--- START ---

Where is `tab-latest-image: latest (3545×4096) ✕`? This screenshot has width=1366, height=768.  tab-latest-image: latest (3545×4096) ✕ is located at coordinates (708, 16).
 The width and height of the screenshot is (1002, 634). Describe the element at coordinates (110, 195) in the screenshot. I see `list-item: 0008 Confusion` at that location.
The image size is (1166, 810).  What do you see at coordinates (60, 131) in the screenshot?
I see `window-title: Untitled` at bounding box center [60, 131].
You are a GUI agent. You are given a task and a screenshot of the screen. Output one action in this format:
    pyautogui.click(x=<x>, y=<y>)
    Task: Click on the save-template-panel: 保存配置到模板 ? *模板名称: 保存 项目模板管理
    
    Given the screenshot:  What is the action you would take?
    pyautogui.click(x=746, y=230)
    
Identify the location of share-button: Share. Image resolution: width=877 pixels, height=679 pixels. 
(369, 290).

--- END ---
--- START ---

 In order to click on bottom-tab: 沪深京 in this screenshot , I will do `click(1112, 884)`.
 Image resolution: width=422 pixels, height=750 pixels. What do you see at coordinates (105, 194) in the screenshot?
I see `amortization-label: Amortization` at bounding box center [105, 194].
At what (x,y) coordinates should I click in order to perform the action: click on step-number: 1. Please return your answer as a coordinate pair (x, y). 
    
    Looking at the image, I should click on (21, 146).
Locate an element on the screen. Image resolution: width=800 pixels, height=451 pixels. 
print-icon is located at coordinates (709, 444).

--- END ---

Express the lines of the listing from the line containing "In order to click" through the line containing "center [105, 194].", inclusive, as a numbered list, leaving out any blank lines.

1.  In order to click on bottom-tab: 沪深京 in this screenshot , I will do `click(1112, 884)`.
2.  Image resolution: width=422 pixels, height=750 pixels. What do you see at coordinates (105, 194) in the screenshot?
3. I see `amortization-label: Amortization` at bounding box center [105, 194].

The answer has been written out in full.